▶ What to work on
Everything from the line with "Click the Sampdoria club badge" through the end of the entries must be transcribed exactly; no other lines belong in the answer.
Dataset entries below:
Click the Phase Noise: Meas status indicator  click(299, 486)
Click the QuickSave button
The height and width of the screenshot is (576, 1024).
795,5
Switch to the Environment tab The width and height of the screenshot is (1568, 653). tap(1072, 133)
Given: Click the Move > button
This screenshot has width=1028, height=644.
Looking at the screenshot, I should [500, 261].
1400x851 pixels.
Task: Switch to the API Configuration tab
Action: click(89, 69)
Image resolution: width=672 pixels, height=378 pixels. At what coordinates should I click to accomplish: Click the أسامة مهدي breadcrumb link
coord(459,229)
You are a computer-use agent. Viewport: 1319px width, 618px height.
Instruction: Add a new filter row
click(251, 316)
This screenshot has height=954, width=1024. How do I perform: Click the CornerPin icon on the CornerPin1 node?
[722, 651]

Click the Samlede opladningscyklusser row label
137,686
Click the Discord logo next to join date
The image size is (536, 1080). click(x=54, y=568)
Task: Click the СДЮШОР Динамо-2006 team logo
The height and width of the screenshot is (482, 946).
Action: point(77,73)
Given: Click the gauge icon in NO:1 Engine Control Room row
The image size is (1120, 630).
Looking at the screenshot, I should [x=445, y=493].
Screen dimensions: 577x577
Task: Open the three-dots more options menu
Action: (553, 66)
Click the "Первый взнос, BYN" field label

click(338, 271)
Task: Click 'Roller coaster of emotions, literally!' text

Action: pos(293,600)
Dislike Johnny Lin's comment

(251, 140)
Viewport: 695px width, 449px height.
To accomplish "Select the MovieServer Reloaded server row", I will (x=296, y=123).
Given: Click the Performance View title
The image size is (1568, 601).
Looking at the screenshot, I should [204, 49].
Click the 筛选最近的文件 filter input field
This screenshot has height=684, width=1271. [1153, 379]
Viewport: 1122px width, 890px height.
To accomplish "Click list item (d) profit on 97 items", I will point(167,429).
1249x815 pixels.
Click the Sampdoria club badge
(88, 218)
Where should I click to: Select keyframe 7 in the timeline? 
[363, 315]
End of Dataset entries.
▶ Written solution
Click the Sampdoria club badge
(88, 218)
Where should I click to: Select keyframe 7 in the timeline? 
[363, 315]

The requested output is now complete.